• **What this task involves**:
Copy each line below in which the word "agent" occurs.

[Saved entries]
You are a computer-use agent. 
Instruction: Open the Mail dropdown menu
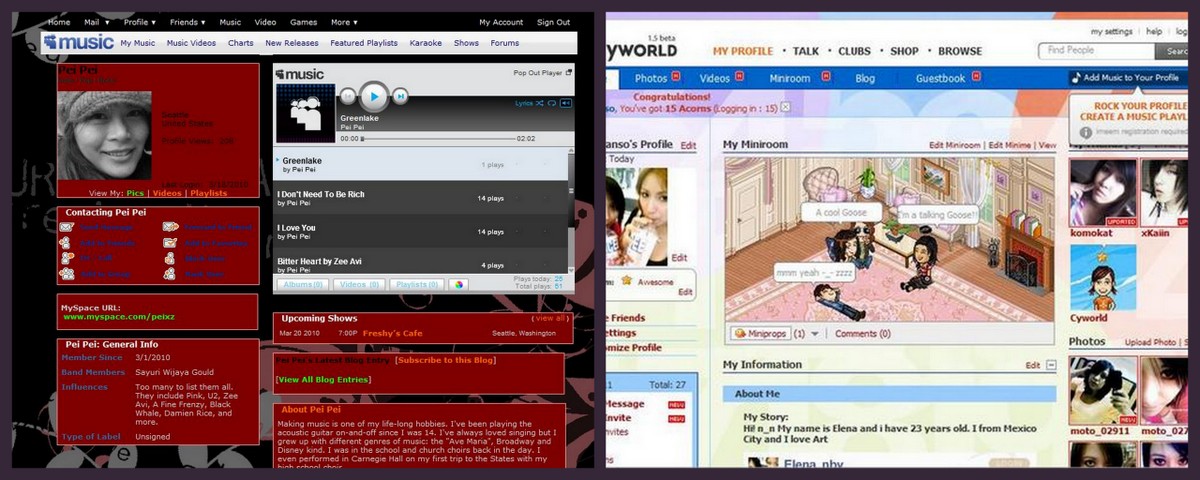pos(96,22)
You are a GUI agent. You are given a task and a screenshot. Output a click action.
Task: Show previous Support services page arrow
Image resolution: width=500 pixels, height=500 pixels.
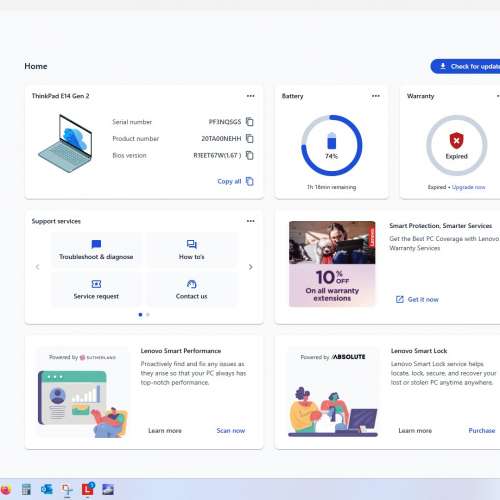[x=38, y=267]
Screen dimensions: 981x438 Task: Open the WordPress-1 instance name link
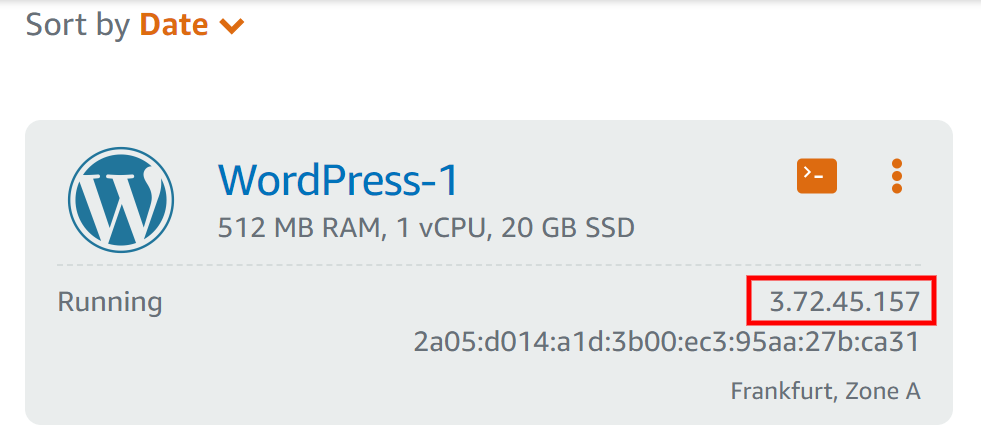point(338,180)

• **Task result**:
You are a computer-use agent. 
You are a GUI agent. You are given a task and a screenshot. Output a click action.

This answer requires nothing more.